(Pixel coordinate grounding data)

* * * *

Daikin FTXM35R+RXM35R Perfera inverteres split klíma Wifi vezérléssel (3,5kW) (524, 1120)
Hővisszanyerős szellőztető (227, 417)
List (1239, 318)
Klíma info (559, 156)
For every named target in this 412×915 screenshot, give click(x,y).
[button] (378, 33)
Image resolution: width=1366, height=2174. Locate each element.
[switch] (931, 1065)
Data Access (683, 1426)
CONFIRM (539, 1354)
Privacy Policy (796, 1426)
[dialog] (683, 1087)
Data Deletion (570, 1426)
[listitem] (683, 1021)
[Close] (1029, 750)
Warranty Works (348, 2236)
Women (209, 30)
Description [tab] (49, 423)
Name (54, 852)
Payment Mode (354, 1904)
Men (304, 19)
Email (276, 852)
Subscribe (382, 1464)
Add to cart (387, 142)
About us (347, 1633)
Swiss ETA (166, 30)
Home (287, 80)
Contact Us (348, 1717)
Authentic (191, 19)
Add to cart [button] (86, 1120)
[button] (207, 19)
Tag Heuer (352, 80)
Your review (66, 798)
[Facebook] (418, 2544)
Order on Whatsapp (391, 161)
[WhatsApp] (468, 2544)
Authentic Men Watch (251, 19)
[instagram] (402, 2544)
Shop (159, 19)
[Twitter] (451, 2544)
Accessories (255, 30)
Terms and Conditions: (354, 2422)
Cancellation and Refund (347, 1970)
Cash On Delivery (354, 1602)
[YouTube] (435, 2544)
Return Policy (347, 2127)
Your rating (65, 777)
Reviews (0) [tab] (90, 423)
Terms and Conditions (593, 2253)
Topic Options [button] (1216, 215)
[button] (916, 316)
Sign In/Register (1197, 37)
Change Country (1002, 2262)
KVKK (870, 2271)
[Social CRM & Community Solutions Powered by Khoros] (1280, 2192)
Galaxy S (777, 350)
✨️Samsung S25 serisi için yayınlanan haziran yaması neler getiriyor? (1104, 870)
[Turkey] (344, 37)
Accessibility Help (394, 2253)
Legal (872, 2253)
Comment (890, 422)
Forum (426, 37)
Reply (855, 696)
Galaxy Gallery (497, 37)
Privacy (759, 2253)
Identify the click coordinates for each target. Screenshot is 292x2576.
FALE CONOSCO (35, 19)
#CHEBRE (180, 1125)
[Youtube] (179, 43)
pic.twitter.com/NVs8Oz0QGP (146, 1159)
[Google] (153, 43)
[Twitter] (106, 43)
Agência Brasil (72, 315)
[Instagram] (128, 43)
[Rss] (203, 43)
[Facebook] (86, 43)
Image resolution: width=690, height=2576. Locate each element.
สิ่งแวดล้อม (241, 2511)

* * * *

Your answer should be the full set of records, printed exactly.

Daikin FTXM35R+RXM35R Perfera inverteres split klíma Wifi vezérléssel (3,5kW) (524, 1120)
Hővisszanyerős szellőztető (227, 417)
List (1239, 318)
Klíma info (559, 156)
For every named target in this 412×915 screenshot, give click(x,y).
[button] (378, 33)
Image resolution: width=1366, height=2174. Locate each element.
[switch] (931, 1065)
Data Access (683, 1426)
CONFIRM (539, 1354)
Privacy Policy (796, 1426)
[dialog] (683, 1087)
Data Deletion (570, 1426)
[listitem] (683, 1021)
[Close] (1029, 750)
Warranty Works (348, 2236)
Women (209, 30)
Description [tab] (49, 423)
Name (54, 852)
Payment Mode (354, 1904)
Men (304, 19)
Email (276, 852)
Subscribe (382, 1464)
Add to cart (387, 142)
About us (347, 1633)
Swiss ETA (166, 30)
Home (287, 80)
Contact Us (348, 1717)
Authentic (191, 19)
Add to cart [button] (86, 1120)
[button] (207, 19)
Tag Heuer (352, 80)
Your review (66, 798)
[Facebook] (418, 2544)
Order on Whatsapp (391, 161)
[WhatsApp] (468, 2544)
Authentic Men Watch (251, 19)
[instagram] (402, 2544)
Shop (159, 19)
[Twitter] (451, 2544)
Accessories (255, 30)
Terms and Conditions: (354, 2422)
Cancellation and Refund (347, 1970)
Cash On Delivery (354, 1602)
[YouTube] (435, 2544)
Return Policy (347, 2127)
Your rating (65, 777)
Reviews (0) [tab] (90, 423)
Terms and Conditions (593, 2253)
Topic Options [button] (1216, 215)
[button] (916, 316)
Sign In/Register (1197, 37)
Change Country (1002, 2262)
KVKK (870, 2271)
[Social CRM & Community Solutions Powered by Khoros] (1280, 2192)
Galaxy S (777, 350)
✨️Samsung S25 serisi için yayınlanan haziran yaması neler getiriyor? (1104, 870)
[Turkey] (344, 37)
Accessibility Help (394, 2253)
Legal (872, 2253)
Comment (890, 422)
Forum (426, 37)
Reply (855, 696)
Galaxy Gallery (497, 37)
Privacy (759, 2253)
Identify the click coordinates for each target. Screenshot is 292x2576.
FALE CONOSCO (35, 19)
#CHEBRE (180, 1125)
[Youtube] (179, 43)
pic.twitter.com/NVs8Oz0QGP (146, 1159)
[Google] (153, 43)
[Twitter] (106, 43)
Agência Brasil (72, 315)
[Instagram] (128, 43)
[Rss] (203, 43)
[Facebook] (86, 43)
Image resolution: width=690, height=2576. Locate each element.
สิ่งแวดล้อม (241, 2511)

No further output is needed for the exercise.